Abstract
Trier Social Stress Test (TSST) is an experimental psychological test that induces changes in autonomic, endocrinological and immunological activity. Two measures used to evaluate the inflammatory activity induced by this test are the interleukin 6 (IL-6), a cytokine sensitive to changes in sympathetic nervous activity, and the mean arterial pressure (MAP), a measure sensitive to changes in autonomic activity. This study had two goals: first, the study examined whether TSST increases IL-6 and MAP levels; second, pre- and post-TSST IL-6 levels were compared for participants whose IL-6 levels increased or decreased due to the TSST. Saliva samples of IL-6 and MAP were taken from 42 participants clinically healthy, without psychiatric history, and data were analysed via quantile comparisons. The results showed that TSST did not lead to an increase in sympathetic activity as indexed by IL-6. Instead, TSST led to increases in MAP. Also, there were significant differences between the IL-6 distributions of people whose IL-6 levels changed from low to high (63%) and from high to low (37%) before and after the TSST. These findings suggest that the TSST will not have the same effect on all participants; that is, individual differences can be assessed using a biomarker to identify people with specialized psychological care needs.
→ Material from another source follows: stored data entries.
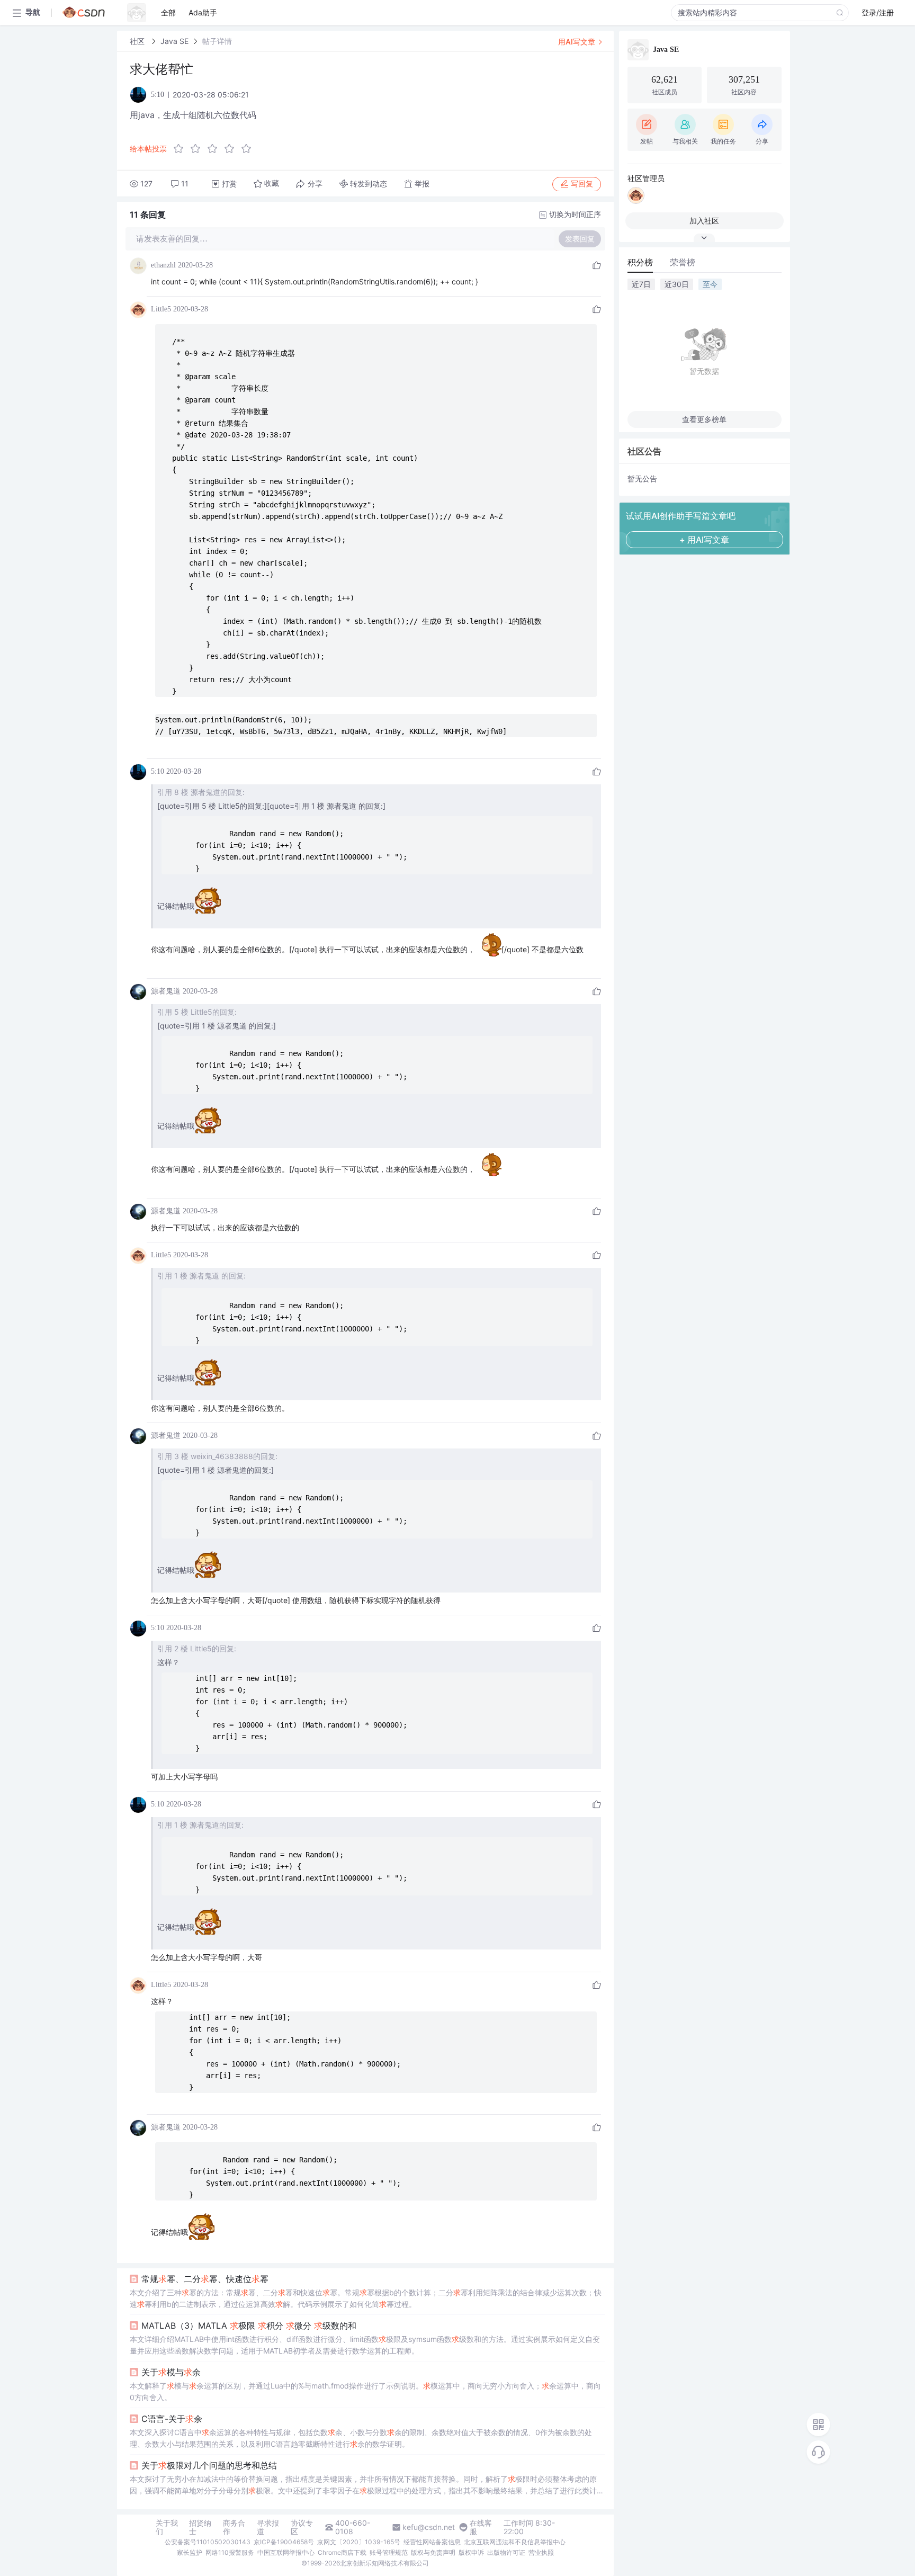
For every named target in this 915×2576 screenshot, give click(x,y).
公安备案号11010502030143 (207, 2542)
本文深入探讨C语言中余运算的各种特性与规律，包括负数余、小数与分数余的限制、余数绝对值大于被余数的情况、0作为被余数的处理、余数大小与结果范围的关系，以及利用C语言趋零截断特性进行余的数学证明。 (361, 2438)
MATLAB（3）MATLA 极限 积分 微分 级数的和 (248, 2325)
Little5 (161, 309)
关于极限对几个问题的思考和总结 (209, 2465)
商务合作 (234, 2527)
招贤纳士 (200, 2527)
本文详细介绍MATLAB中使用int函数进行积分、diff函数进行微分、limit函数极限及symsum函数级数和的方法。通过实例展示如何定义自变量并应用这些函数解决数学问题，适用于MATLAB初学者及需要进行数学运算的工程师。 (365, 2344)
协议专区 (302, 2527)
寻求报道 (268, 2527)
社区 (138, 41)
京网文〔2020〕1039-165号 (358, 2542)
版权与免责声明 (433, 2552)
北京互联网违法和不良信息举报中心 (515, 2542)
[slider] (215, 149)
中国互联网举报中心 (286, 2552)
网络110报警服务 (229, 2552)
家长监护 (189, 2552)
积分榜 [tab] (640, 262)
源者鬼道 (166, 991)
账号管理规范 (389, 2552)
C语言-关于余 (171, 2418)
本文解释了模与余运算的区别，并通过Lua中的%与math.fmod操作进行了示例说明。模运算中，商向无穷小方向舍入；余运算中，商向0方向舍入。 (365, 2391)
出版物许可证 (506, 2552)
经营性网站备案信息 (432, 2542)
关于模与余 (171, 2372)
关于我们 (167, 2527)
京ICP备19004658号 (284, 2542)
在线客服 (481, 2527)
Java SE (174, 41)
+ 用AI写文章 (704, 539)
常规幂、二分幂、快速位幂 (204, 2279)
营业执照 (541, 2552)
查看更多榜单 (704, 419)
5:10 (157, 771)
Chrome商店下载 (342, 2552)
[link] (138, 41)
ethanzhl (163, 265)
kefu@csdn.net (428, 2527)
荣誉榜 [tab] (682, 262)
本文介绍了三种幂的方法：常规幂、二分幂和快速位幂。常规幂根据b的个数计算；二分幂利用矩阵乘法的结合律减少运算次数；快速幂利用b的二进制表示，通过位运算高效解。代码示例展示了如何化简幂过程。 (366, 2298)
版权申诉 (471, 2552)
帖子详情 (217, 41)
Keywords: Neuroscience, Physiology, Clinical psychology, Psychology
1. Introduction
The Trier Social Stress Test (TSST) paradigm has been used as a laboratory test to induce acute psychological stress, whose physiological effects have been documented in several investigations (Allen et al., 2014). Some studies have focused on the sympathetic autonomic activity and the inflammatory response of interleukin 6 (IL-6) pre-post TSST (Cooper et al., 2015; Lockwood et al., 2017).
This is of special relevance due to the multiple properties of IL-6 on the effects of its prolonged concentration in the organism for the development of physical diseases (Schett, 2018) and affective disorders (Hodes et al., 2016). In people who have suffered some traumatic experience, the level of concentration of IL-6 rises after the stressor and is significantly higher compared to people who have not suffered traumatic experiences (Carpenter et al., 2010).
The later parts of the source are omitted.